Students progressing towards the standard at A1 show interest in print and recognise some environmental print including their name. They can recognise and name some letters. They watch and listen as texts are read aloud to them but may not join in. They rely on peer or teacher support to complete structured activities. They show an interest in books and focus on illustrations. They demonstrate reading-like behaviour such as holding a book, sitting and looking at a book, turning pages and looking at pictures.

For work samples at this stage, see: Student sample: Stage A1 progressing towards - scroll down for reading and viewing samples

A1 Standard

(A1.3)

At Stage A1, students read and engage with a wide range of short, simple repetitive texts, including shared recounts, fictional and everyday texts. They read some familiar words, phrases, logos, numbers, and signs in context. They complete simple, structured activities such as sequencing sentences and pictures. They show early understanding that texts are written and structured for a variety of purposes. They recognise some common letters and letter patterns. They name some letters of the alphabet and know the sounds some letters and letter groups commonly make. They recognise some basic features of texts, including text and page directionality, and understand the function of titles and illustrations. They handle books appropriately. When listening to texts read aloud, they listen for key words and for repetition of words and phrases. They focus on illustrations and other non-print features that assist them to understand texts.

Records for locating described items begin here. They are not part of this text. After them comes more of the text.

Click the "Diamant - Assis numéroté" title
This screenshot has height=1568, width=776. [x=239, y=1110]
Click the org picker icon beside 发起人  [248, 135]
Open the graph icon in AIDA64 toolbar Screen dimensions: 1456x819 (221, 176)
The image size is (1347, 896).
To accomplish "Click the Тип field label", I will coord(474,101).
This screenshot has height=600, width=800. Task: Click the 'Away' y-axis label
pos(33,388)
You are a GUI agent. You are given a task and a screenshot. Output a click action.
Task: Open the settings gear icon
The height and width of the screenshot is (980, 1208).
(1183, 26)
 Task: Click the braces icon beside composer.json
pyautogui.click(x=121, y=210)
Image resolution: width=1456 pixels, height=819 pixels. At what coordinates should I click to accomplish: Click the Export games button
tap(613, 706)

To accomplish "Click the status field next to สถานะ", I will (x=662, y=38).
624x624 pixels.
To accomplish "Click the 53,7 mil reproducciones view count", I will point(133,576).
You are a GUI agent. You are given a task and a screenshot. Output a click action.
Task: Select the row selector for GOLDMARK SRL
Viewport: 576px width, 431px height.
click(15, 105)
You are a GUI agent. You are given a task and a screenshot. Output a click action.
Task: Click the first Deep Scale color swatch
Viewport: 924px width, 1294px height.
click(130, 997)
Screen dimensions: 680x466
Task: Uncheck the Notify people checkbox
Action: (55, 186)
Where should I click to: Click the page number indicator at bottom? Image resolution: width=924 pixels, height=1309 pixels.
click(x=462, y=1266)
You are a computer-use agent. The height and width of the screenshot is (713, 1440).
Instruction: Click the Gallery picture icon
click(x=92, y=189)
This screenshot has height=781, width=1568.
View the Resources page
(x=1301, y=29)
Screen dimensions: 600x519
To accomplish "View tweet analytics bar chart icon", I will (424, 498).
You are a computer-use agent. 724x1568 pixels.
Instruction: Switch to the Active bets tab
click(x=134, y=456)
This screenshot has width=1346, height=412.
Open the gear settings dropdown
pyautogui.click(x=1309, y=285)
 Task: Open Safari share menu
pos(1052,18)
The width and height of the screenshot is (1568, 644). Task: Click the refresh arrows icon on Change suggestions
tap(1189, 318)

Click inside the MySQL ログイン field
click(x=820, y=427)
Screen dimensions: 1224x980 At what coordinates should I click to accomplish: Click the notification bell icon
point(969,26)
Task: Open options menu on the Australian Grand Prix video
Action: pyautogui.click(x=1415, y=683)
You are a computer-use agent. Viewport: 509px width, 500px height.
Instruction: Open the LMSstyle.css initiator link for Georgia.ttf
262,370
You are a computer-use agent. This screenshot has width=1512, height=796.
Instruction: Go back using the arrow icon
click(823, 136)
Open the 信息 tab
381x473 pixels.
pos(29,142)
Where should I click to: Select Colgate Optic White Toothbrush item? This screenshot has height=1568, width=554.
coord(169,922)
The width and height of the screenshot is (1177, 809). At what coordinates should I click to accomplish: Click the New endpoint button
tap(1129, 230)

For work samples at this stage, see: Student sample: Stage A1 standard - scroll down for reading and viewing samples

 

Reading and Viewing Stage A1

  • Texts and responses to texts
  • Cultural conventions of language use
  • Linguistic structures and features
  • Maintaining and negotiating communication​

A2 beginning

(A2.1)

Students beginning to work towards the standard at A2 can follow and read short, simple texts along with the teacher and class in shared reading activities.  They recognize some words in English and make some attempts to read unknown words using initial sounds.  They are mostly reliant on illustrations and teacher support to establish meaning in a text and may not understand everything that they read.  While they continue to use early decoding skills, they are not yet able to predict from language context alone because of their developing English proficiency.

A2 progressing towards

(A2.2)

Students progressing towards the standard at A2 are beginning to rely less on teacher support when reading individually but still benefit from reading well known texts about familiar topics with support from the teacher. They recognize some common genres and their features.  They are able to identify key information in a text with some support from the teacher but comprehension of unfamiliar topics will be more limited.  They begin to recognize that information can be represented in visual forms. They are beginning to apply their developing reading skills with more confidence and independence. 

For work samples at this stage, see: Student sample: Stage A2 progressing towards - scroll down for reading and viewing samples

A2 Standard

(A2.3)

At Stage A2, students read and respond to a wide range of familiar texts. They predict, ask questions, retell and talk about texts read and viewed in class. With support, they read a range of topic-related classroom texts. They can read well known texts with some fluency. They read back their own writing or sentences scribed by another. They use texts purposefully, following simple procedural texts, and finding basic information in texts. They discuss simply the events in texts and characters’ feelings and actions. They identify the purposes of familiar texts, including catalogues, guides, simple stories and factual texts. They use their developing knowledge of context, letter-sound relationships, word patterns and text structure to read familiar texts and simple unfamiliar texts.  They interpret simple diagrams and identify the layout of a range of text types.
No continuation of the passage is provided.